だが大声で久喜が叫んだため、周囲からの視線が痛いほど突き刺さる。

私が元恋人と復縁するかのような勘違いをされているようで居たたまれない。

結果として、久喜の情報は正しかった。

最悪な昼休みを過ごした翌日、出社するなり上司に異動の件を正式に告げられた。

まずは久喜の担当しているホテルの備品、アメニティグッズやホテルオリジナルグッズの開発、販売のプロジェクトに出向という形で加わり、ゆくゆくは葵株式会社とうちのパイプ役を担うようになってほしいそうだ。

正式な異動は出向期間を終えた後らしいが、ほぼ本決まりだから安心していいと説明された。

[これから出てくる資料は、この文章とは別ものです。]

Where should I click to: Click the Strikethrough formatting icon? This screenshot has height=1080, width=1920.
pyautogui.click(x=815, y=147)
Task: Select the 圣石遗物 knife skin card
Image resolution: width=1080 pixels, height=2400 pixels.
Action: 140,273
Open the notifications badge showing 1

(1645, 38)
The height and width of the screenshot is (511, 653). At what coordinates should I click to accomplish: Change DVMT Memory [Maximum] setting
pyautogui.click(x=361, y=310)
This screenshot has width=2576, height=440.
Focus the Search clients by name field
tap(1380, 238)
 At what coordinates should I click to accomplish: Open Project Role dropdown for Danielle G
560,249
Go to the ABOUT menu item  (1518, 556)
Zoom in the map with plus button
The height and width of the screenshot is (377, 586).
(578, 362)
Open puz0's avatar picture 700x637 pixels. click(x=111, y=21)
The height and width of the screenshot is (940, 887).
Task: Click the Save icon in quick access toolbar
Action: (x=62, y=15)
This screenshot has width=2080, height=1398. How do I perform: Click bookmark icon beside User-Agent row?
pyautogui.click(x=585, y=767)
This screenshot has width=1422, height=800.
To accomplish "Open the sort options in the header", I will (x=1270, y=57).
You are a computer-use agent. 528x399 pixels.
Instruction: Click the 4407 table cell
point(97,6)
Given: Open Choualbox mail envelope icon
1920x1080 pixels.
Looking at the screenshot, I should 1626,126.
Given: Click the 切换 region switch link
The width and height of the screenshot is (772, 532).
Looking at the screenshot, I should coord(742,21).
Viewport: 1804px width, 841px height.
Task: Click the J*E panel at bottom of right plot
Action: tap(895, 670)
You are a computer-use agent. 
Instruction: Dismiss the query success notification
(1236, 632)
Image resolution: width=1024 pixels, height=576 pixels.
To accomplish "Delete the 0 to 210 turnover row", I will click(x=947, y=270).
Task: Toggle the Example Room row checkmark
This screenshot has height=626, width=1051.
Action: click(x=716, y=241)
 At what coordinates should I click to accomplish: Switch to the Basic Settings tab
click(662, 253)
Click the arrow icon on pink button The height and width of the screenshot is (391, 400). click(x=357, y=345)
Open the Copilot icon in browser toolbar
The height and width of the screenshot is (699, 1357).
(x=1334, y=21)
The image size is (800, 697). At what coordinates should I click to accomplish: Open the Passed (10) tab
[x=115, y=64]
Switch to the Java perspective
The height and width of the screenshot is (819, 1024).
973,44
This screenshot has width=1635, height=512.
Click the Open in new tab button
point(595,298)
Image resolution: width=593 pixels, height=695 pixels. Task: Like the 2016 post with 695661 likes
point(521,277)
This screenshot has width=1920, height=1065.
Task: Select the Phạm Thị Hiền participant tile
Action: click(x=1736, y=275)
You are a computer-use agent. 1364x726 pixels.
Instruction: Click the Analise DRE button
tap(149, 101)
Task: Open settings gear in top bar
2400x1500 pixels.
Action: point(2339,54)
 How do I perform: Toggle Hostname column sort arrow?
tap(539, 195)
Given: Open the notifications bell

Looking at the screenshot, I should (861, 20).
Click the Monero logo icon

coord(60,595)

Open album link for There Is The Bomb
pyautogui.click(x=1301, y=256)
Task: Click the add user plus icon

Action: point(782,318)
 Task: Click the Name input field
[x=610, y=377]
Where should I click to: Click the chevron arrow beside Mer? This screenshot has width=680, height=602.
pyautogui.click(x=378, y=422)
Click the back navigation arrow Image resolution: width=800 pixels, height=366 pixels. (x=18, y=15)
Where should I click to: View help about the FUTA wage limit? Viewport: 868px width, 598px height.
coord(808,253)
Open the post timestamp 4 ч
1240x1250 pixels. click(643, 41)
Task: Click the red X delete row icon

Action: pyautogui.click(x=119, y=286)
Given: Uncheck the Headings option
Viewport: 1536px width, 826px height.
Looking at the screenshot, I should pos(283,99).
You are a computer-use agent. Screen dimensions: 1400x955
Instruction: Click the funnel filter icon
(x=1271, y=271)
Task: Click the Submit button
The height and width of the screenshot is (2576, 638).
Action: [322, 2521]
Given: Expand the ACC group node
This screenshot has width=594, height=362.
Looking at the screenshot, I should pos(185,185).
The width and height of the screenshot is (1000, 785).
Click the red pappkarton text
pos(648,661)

辞令や異動は会社員なら唐突なものだと理解しているが、希望などが考慮されるはずなのになぜこのような事態になっているのかわからない。

昨夜依玖さんに事情を尋ねたくてメッセージを送ったが、未読のままだった。

今日の帰宅は遅くなると先週末に聞いていたので、起きて待っていたが日付が変わっても帰ってくる気配はなく、あきらめて眠りについた。

朝は私が起きだすと、すでに彼は身支度を終え、家を出るところで話はできなかった。

しかもタイミング悪く、今日から四日間大阪に出張だった。